I kinda miss the build team, but I’m OK with the new, stripped down format.
I rcall that they mentioned their homemade cherry bombs contained two ounces of black powder. Does seem a bit much; is that what real cherry bombs contained?
I kinda miss the build team, but I’m OK with the new, stripped down format.
I rcall that they mentioned their homemade cherry bombs contained two ounces of black powder. Does seem a bit much; is that what real cherry bombs contained?
Yes, real cherry bombs were a quarter stick of dynamite.
Joey P, the splash they got from the blast they used was barely a fountain, at the lower limit of being called similar to the fountain show in the cartoon. The cartoon has multiple showers that shoot to the ceiling and flood the room. They got something resembling jets of water, but hardly that volume. Smaller blast would have been even less water shooting out. The scale test showed that.
Just watched the Indiana Jones episode. Overall, okay.
I think they should have done something to demonstrate the damage from the whip to flesh.

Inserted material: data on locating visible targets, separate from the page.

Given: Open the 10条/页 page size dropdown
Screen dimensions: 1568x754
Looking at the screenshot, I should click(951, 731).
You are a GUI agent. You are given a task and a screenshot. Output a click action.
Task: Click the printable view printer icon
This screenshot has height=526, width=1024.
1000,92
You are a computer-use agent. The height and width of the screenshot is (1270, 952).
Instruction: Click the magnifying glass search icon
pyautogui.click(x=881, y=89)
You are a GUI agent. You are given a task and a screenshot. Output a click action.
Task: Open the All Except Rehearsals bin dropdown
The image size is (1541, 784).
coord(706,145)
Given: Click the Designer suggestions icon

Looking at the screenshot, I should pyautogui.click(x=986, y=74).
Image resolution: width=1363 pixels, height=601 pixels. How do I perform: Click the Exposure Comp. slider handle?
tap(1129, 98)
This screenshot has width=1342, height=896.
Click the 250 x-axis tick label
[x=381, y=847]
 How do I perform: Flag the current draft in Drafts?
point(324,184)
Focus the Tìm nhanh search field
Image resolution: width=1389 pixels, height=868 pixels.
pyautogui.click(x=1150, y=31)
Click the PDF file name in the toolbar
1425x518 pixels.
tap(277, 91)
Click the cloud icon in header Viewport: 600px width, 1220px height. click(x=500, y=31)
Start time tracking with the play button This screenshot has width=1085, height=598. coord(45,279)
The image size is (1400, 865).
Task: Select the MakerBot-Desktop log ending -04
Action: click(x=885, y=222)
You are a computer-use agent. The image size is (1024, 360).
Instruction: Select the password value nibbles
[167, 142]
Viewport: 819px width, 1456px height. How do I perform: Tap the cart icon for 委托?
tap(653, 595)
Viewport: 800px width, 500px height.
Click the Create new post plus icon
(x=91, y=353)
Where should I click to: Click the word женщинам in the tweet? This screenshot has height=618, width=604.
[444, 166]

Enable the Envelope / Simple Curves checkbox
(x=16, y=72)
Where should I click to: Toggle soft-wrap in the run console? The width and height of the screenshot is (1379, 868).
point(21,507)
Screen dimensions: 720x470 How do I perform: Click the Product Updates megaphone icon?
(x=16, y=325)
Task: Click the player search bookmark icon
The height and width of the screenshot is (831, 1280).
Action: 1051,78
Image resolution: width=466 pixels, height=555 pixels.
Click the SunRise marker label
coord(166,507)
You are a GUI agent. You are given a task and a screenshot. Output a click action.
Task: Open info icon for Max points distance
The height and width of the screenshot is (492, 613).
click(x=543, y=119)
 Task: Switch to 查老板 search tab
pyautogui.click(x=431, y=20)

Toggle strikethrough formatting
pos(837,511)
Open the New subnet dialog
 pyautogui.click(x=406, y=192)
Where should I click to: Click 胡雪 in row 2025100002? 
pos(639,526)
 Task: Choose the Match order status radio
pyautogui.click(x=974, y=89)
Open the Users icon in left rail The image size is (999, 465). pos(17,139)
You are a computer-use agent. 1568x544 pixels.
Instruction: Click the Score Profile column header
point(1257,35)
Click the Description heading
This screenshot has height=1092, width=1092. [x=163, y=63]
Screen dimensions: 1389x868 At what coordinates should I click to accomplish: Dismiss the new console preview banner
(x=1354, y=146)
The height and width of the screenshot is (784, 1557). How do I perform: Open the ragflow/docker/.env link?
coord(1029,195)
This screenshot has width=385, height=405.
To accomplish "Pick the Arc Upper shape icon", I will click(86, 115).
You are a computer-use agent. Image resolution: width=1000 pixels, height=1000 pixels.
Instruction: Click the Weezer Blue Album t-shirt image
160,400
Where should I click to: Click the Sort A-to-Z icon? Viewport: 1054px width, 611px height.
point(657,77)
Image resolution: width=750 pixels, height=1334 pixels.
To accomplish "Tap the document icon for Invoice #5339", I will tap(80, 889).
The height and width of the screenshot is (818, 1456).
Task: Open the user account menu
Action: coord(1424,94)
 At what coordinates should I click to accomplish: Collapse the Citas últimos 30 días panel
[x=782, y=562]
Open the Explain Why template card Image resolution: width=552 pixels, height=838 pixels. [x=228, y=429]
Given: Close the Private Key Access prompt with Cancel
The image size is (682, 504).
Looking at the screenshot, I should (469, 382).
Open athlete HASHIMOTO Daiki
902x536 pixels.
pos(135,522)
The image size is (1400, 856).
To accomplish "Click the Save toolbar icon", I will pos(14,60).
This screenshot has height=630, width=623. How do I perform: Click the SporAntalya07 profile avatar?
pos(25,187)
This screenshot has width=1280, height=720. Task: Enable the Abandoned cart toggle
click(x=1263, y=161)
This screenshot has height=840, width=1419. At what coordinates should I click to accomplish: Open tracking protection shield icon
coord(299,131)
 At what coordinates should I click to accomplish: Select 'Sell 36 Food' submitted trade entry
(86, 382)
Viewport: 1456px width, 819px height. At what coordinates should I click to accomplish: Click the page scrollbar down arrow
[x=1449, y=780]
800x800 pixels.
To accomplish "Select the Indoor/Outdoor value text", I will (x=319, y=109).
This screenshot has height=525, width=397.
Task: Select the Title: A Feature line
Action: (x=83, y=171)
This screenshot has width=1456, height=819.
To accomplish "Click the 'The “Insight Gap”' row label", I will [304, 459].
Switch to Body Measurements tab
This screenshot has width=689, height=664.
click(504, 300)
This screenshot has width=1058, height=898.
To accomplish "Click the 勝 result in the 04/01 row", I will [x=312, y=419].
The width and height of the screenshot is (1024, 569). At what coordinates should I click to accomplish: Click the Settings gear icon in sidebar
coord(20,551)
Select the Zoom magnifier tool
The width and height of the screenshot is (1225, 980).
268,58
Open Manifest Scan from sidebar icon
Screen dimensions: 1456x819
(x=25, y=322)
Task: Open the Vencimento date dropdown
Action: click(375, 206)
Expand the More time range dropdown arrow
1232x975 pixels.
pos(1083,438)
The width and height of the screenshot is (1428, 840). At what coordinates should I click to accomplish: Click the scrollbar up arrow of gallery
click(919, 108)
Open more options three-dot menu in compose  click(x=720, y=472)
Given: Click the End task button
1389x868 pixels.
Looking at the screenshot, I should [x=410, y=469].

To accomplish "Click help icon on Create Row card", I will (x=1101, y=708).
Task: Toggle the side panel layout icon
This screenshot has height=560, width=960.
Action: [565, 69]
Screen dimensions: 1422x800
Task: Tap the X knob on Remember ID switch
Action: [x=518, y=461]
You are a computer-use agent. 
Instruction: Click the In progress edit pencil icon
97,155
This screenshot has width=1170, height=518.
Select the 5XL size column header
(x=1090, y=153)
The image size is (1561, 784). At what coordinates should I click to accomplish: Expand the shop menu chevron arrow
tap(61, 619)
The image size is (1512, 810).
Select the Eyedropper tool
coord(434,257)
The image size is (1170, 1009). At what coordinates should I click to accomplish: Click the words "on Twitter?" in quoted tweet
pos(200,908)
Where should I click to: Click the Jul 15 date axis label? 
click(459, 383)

Use a flesh analogue (chicken carcass) to see what marks are left, maybe measure strike force.
For the dart gun run, they set up the 1 second delay, and then quickly discovered that was way too long. However, if you watch Indy’s actual run, there is not a one second delay between contact and firing. The demonstration where he activates the first pad is, what I think, dramatic license to set up the tension. The key was not the timing from when he started pushing the pad to when he gets hit, but rather the amount of displacement that triggers the firing. A faster run with more weight will push the pads down faster, tripping the triggers. The shots were reacting nearly simultaneously from his steps.
So I think their demo run with zero delay was actually a better replication of the movie run, and it showed it still was plausible. Yes, Adam got hit once, but only once out of 16 is very good results.
The pit swing was fairly well done. Adding the bark was an important step I’m glad they considered. A rough tree limb is different than a smooth pole.
“Cherry bombs”, at least the late 50s early 60s ones that I got to take apart in the 70s, used a roughly 1/2" cube loosely filled with flash powder not black powder. Comparing flash powder to black powder and either to “dynamite” is like comparing rattlesnakes to tigers to great white sharks. You can get them to do the same thing but they do it in such different ways that a one to one comparison just doesn’t work. A cherry bomb might be as loud as a quarter stick of dynamite, but nobody would use flash powder to turn mountains into tunnels.
which sounds about right in my experience.
CMC fnord!
I’ve mostly been enjoying this season quite a bit… but the most recent episode (video game myths) was TERRIBLE. I don’t mind the idea that recreating scenes from movies or TV shows counts as busting “myths”, but no one in the history of time who played either Fruit Ninja or an FPS ever thought that it was implied that what was going on was a realistic depiction of reality. Clearly the result was exactly was we saw (hard to cut real fruit with a sword, carrying heavy stuff slows you down, but if you’re really fit it slows you down less), and it wasn’t particularly interesting to see.
Yeah, I thought it was lame, too. I mean, it looked like a hell of a lot of fun to play Doom in real life, or to swing at fruit with a sword, but it wasn’t that great to watch someone else do it on TV.
It also bugged me that they consistently referred to Doom 3 as “Doom” and never once showed footage from Doom I or II. Doom 3 wasn’t the game that made the series iconic. They should have at least talked about the legacy of Doom I and II.
Also, I wish, for the fruit ninja segment, they actually got a professional swordmaster to attempt it and see if he could have gotten a higher score.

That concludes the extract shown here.